The modern 825 square-foot vacation cabin is supported on concrete columns, which make it adaptable to any site with minimum disturbance. The design is economical to build and efficient to heat and cool thanks to walls made of structural insulated panels (SIPs). It’s also easy to personalize because the panels can be clad in a variety of  finishes from corrugated metal to stucco.


The great room opens to a generous deck; windows on three sides balance the light and maximize the feeling of spaciousness. The only enclosed spaces are the bathroom and the laundry. Install a double bed at the living end of the great room and cover it with pillows so it can double as a couch and your retreat is ready to go. The rectangular design makes it easy to enlarge, or combine several units to create a compound.

Plan 452-1, below, David Wright’s contemporary farmhouse, is especially appealing because of its simple barn-like roof and generous rear living porch under a big overhang (porches may well be a subtheme of this blog!)


Note the roof-wide skylight brightening the large porch. The 1,920 square foot house also uses  SIPs construction for energy efficiency. David says: “The shape recalls the form of the tropical plantation house or traditional Japanese house.” To see what he means, here’s an image of Cherokee Plantation in Natchitoches, Louisiana:


(Photo from the plantation website.) And a Japanese folk house from the Japan Open-Air Folk House Museum Nihon Minka-en at Kawasaki, Japan:


(Photo from the museum website.) See how David integrated the simple roof shape and porch ideas. I would add the Hawaiian lanai to the DNA of this design.

Inside David’s farmhouse the plan is modern and open:


I like the way major rooms occupy the corners for maximum daylight. It’s a flexible organization that allows for easy indoor-outdoor living.

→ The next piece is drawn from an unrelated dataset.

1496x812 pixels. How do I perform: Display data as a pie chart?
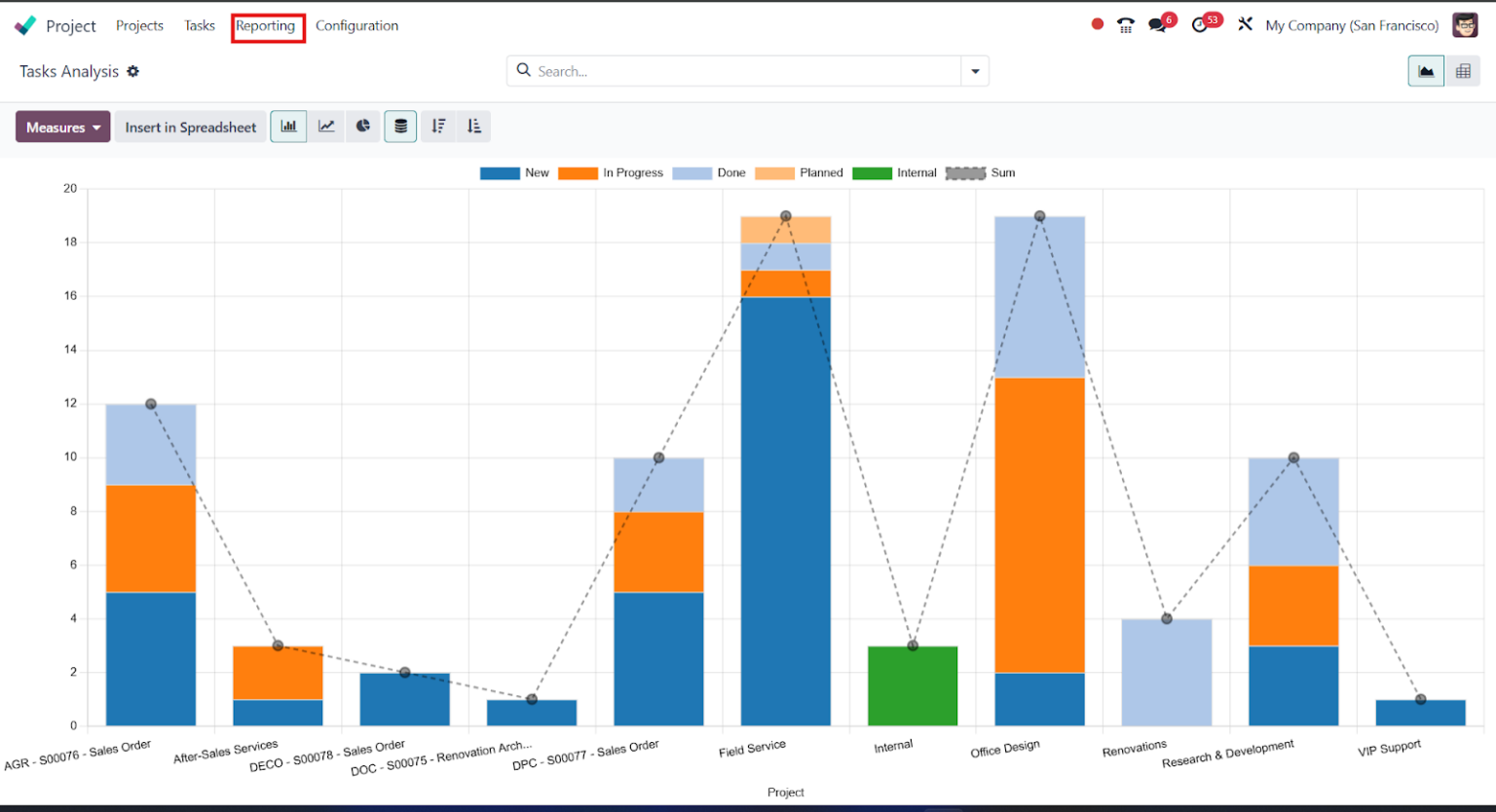click(362, 126)
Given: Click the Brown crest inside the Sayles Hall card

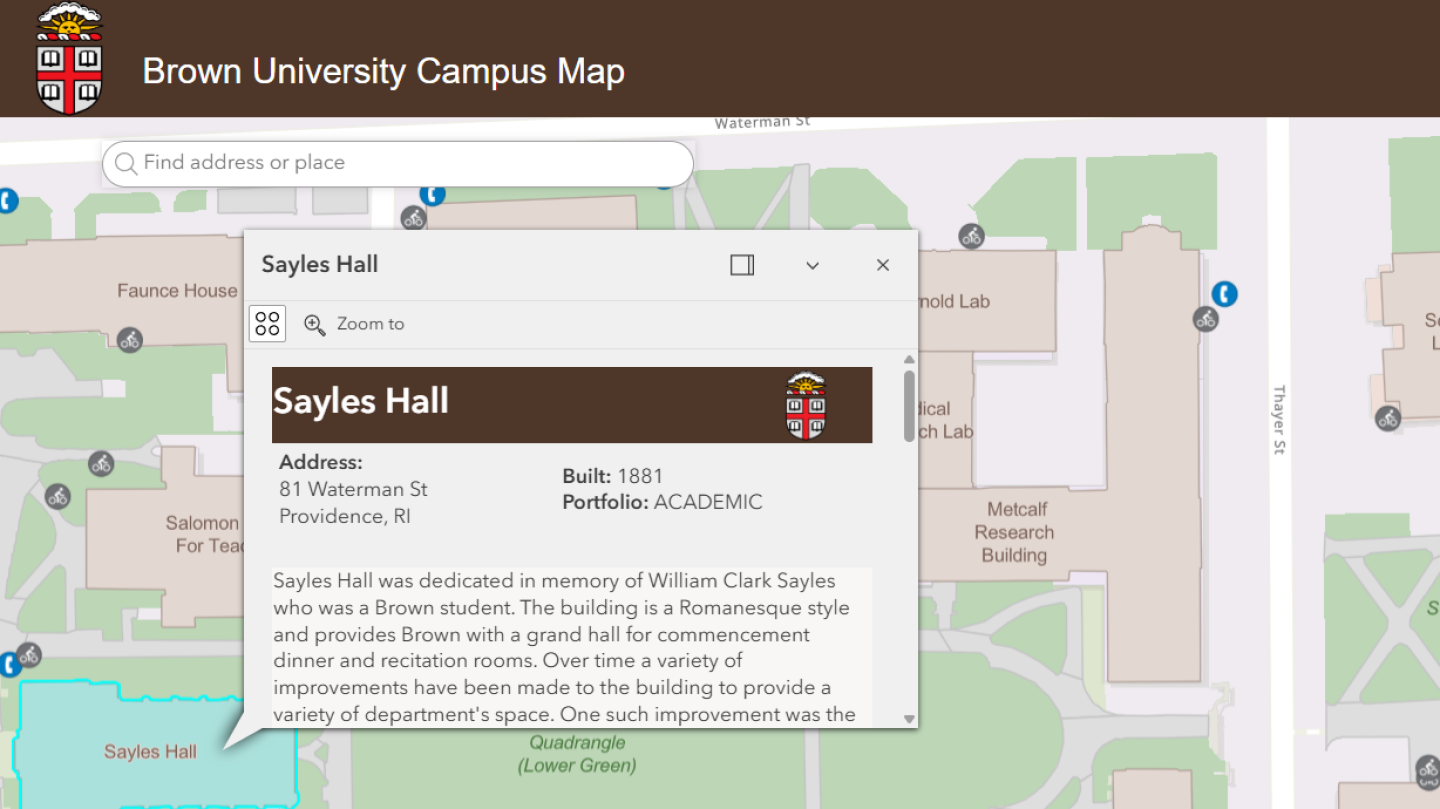Looking at the screenshot, I should [x=803, y=405].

David has designed over 500 passive solar and alternative construction buildings. His work combines a deep understanding of regional traditions with expertise in solar technology and has appeared in The Wall Street Journal, National Geographic, Los Angeles Times Home, and Sunset magazine. He received the “Passive Solar Pioneer for 2007” Award from the American Solar Energy Society.

His most recent book is The Passive Solar Primer: Sustainable Architecture.


David also designed an innovative solar cabin that was built at Sunset‘s headquarters to wide acclaim. We’ll showcase more of his plans in the future.